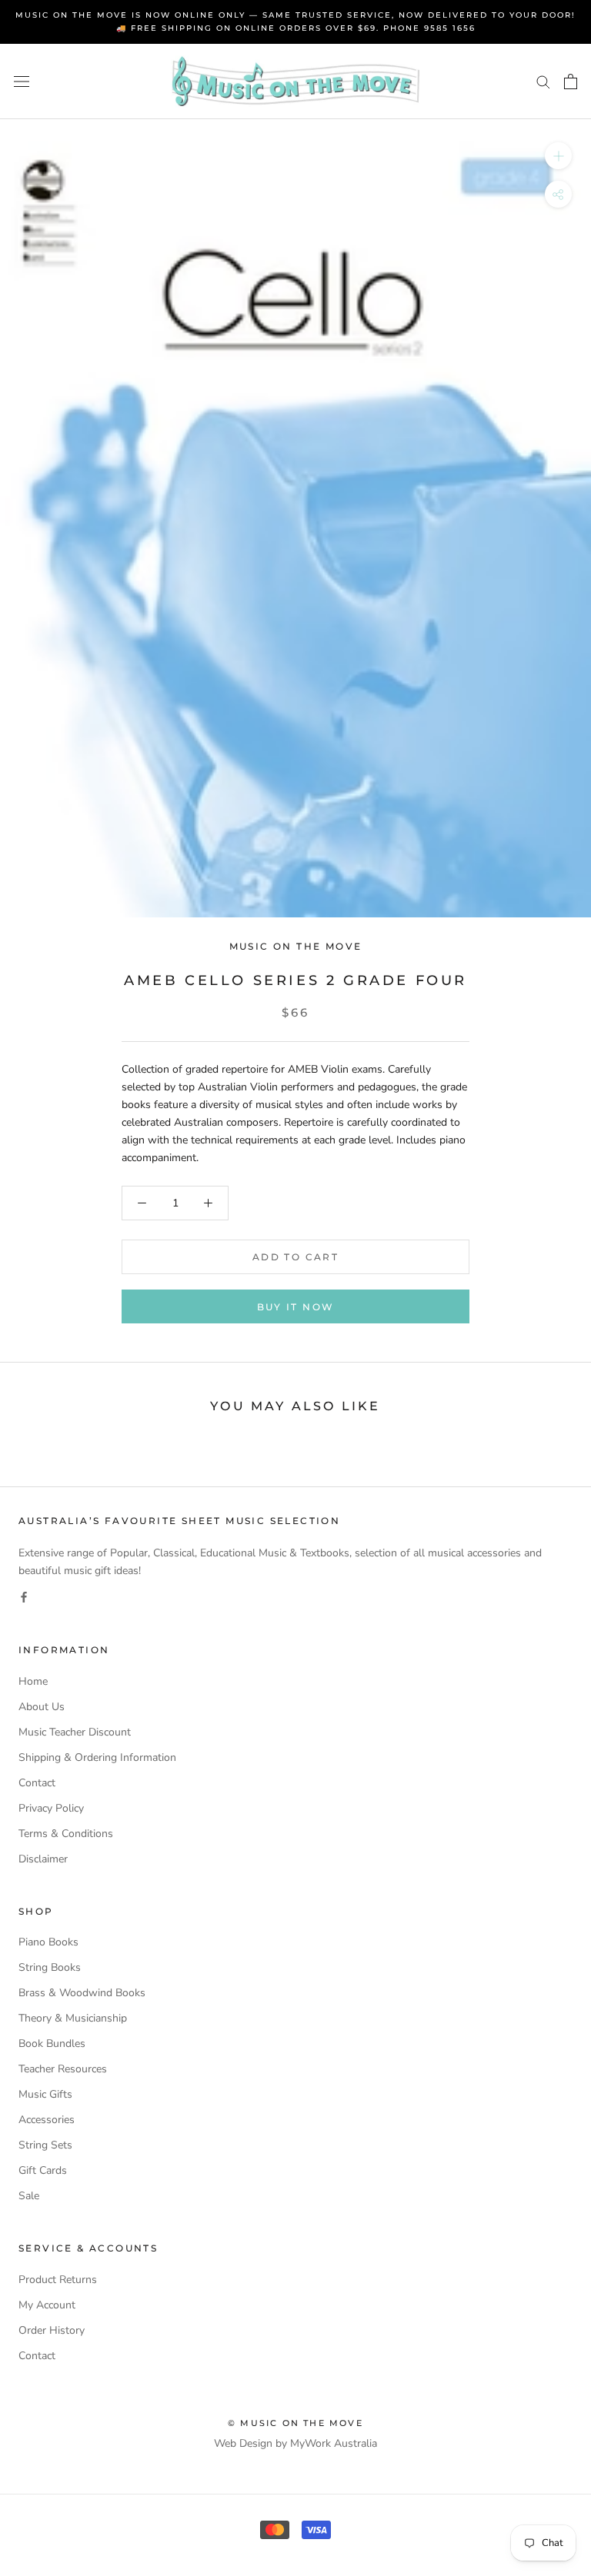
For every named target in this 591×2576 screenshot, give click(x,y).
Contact (36, 1783)
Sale (28, 2195)
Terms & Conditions (65, 1833)
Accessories (46, 2119)
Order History (51, 2330)
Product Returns (57, 2279)
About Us (41, 1706)
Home (33, 1681)
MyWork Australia (333, 2443)
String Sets (45, 2145)
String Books (49, 1967)
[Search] (543, 81)
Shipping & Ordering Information (97, 1757)
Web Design (243, 2443)
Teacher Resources (62, 2069)
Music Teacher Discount (74, 1732)
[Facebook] (23, 1597)
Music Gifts (45, 2094)
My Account (46, 2305)
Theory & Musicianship (72, 2018)
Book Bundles (51, 2043)
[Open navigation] (21, 82)
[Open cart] (570, 81)
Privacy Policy (51, 1808)
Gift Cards (42, 2170)
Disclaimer (43, 1859)
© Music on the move (295, 2423)
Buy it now (296, 1307)
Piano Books (48, 1942)
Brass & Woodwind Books (81, 1992)
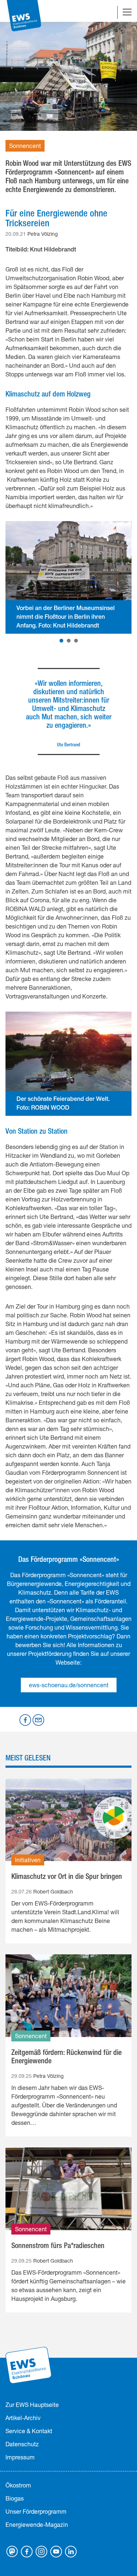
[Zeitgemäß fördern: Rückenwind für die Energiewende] (68, 1995)
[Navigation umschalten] (127, 13)
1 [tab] (61, 641)
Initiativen (28, 1859)
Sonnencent (25, 145)
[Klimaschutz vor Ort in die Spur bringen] (68, 1820)
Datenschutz (22, 2443)
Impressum (20, 2457)
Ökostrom (18, 2485)
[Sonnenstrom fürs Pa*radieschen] (68, 2188)
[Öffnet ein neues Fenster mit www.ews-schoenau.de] (28, 2364)
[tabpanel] (68, 577)
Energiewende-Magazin (36, 2524)
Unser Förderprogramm (35, 2511)
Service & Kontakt (28, 2430)
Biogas (14, 2498)
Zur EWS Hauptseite (32, 2404)
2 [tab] (68, 641)
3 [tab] (76, 641)
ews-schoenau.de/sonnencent (69, 1684)
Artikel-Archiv (23, 2417)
· · · ·
TASK REQUIREMENTS:
Taking the entries as a whole, work out how many lines contain the string "Energiewende". Respond with only the number.

TASK SOLUTION:
2